El otro día, mientras pasaba por mi mente, casi en blanco y negro, la imagen de su recorrido por la bajada de una autopista desierta, acompañado por el rolar de la silla de ruedas de su emotiva compañera de fórmula, que al parecer fue elegida ex profeso para competir en la carrera por la captura de la sensibilidad popular en la contienda con el manco ex motonauta, escuché las declaraciones electoraleras de Mauricio Macri.
Es de rigor que todo candidato se sienta en la obligación de apostar a los méritos de su equipo, denostar los rigores del presente o, si forma parte de estos, invertir en las maravillas del porvenir que se abriría con el simple hecho de que el votante deposite la boleta que encabeza.
Exaltando las figuras de los suyos, y ya que aún no tiene o no revela quién sería su ministro de Economía en caso de triunfo, Macri, acodado en el prestigio de estadista que tardío supo acumular Arturo Frondizi, aseveró que en un futuro amarillo ese nombre valdría menos que el de Esteban Bullrich, su multado ministro de Educación. La mención me inquietó.

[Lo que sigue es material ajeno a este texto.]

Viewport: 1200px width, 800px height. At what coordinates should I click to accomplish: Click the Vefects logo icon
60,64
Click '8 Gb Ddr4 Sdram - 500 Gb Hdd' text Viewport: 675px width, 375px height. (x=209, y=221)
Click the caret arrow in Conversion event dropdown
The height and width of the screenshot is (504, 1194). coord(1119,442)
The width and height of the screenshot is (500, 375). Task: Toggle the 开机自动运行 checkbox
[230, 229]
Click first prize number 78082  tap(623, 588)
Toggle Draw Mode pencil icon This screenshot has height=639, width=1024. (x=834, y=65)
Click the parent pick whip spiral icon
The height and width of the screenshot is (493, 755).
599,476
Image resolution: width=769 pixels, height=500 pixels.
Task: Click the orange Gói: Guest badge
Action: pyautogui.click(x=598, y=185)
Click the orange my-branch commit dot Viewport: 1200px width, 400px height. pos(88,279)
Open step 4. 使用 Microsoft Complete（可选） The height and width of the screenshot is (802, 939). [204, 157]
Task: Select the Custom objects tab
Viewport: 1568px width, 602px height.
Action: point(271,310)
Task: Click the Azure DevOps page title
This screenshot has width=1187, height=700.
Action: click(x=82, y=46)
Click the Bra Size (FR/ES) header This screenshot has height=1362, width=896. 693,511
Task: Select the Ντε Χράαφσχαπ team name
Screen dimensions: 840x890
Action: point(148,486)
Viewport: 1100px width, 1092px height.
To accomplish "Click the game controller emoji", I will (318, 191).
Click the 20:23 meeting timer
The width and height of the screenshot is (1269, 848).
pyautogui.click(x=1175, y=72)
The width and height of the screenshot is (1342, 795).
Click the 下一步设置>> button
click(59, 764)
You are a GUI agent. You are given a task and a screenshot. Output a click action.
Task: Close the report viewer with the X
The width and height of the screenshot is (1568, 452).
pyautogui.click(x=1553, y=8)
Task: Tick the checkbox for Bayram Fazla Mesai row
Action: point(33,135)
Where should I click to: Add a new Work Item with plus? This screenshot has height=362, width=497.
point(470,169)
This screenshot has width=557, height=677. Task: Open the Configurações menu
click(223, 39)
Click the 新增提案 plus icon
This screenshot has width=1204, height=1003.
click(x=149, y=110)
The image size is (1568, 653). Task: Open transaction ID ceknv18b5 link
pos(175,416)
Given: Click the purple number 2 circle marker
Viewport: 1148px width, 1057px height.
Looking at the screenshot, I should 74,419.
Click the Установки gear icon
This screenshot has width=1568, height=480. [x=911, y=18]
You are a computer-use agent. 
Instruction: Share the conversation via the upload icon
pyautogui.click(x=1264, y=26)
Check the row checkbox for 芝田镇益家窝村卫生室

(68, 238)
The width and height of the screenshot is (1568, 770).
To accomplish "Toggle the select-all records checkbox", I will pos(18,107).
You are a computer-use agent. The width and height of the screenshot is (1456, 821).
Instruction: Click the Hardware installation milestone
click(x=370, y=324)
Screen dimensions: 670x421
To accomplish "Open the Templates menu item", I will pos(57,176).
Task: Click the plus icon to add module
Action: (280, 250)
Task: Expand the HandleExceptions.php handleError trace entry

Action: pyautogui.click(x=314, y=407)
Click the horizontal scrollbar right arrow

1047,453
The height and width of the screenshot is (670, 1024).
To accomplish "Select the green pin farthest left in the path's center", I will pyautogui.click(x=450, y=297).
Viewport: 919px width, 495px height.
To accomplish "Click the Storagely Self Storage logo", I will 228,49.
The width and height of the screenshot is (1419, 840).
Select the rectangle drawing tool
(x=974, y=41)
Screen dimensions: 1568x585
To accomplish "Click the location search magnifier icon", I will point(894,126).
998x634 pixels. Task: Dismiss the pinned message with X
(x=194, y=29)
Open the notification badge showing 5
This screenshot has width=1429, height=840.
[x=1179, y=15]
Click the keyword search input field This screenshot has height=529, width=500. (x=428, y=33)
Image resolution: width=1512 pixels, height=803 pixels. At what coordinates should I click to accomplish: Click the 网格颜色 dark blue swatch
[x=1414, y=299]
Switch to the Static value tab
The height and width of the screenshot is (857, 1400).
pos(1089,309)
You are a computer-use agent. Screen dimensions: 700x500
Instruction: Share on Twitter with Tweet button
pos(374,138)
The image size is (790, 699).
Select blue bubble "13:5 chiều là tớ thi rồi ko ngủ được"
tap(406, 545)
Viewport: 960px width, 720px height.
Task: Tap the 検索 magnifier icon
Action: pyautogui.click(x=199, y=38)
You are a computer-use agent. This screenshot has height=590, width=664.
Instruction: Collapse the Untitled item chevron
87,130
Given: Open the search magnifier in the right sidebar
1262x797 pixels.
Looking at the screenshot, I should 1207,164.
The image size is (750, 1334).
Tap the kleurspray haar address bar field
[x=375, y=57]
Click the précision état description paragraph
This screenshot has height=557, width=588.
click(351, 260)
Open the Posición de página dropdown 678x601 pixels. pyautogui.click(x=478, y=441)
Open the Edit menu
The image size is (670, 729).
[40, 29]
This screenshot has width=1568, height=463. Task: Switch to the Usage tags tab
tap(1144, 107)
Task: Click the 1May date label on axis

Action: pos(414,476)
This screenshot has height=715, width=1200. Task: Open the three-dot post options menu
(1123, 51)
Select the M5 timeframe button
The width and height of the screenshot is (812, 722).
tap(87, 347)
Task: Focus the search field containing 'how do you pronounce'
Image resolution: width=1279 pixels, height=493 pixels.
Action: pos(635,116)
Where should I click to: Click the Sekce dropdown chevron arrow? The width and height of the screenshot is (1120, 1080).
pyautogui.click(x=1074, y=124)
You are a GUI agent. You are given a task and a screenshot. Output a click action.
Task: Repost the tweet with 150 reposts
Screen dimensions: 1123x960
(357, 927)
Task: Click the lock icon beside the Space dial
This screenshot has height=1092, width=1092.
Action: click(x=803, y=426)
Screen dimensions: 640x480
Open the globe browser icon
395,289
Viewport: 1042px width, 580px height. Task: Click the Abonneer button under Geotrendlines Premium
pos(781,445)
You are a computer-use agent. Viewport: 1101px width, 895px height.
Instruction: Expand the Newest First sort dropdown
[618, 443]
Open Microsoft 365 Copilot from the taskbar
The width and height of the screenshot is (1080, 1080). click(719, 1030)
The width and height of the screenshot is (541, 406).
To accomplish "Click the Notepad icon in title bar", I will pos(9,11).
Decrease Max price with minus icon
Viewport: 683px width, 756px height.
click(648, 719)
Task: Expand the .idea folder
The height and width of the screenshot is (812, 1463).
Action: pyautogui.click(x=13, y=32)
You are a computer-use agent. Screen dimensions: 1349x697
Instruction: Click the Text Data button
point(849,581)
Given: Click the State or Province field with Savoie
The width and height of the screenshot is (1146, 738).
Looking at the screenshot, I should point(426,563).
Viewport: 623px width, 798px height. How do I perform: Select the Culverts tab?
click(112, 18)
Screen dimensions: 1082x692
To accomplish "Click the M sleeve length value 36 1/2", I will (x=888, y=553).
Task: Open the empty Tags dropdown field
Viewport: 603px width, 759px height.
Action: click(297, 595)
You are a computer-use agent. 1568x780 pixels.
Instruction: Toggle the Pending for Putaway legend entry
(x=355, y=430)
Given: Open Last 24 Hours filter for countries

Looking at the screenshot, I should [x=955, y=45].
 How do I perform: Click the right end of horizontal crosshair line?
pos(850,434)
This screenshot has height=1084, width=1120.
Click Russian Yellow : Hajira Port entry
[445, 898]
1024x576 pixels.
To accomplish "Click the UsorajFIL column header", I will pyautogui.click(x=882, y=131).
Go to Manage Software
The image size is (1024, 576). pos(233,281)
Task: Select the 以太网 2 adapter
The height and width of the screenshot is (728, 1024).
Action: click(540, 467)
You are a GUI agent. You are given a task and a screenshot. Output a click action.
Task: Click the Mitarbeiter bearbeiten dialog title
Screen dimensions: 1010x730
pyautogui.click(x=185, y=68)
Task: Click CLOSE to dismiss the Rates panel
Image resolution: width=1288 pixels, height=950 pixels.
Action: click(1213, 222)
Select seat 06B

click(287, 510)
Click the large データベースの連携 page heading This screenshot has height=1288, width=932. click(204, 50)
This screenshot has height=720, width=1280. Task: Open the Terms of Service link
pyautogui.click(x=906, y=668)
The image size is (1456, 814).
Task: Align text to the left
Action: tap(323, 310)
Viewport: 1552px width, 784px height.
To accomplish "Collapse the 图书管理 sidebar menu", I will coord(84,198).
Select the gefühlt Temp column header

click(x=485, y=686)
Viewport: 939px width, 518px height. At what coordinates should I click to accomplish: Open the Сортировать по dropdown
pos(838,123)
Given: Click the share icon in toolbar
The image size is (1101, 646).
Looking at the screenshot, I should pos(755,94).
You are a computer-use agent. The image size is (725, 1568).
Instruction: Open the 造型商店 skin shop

Soy uno de los padres que acompañan a sus hijos en la toma y abrazo de los colegios porteños; entre la gripe y el frío asisto al recuento de ratas sin fe de bautismo encontradas en los armarios, descenso súbito de ventiladores de techo sobre las cabezas del alumnado, containers electrificados propuestos como nuevas aulas e interdictos por los bomberos, cortes de gas en invierno, reducción anual del presupuesto (a la cooperadora escolar las autoridades le dicen que si faltan bancos que los compren ellas). Esta enumeración es caótica pero es incompleta en el reparto, si no se mencionara que también en la Provincia ocurren hechos similares. El FpV gobernante, pródigo en la mediática inauguración plural de objetos idénticos, tampoco repara techos escolares donde se llueve sobre los párvulos que son, sí, cómo no, el mojado futuro de la Patria.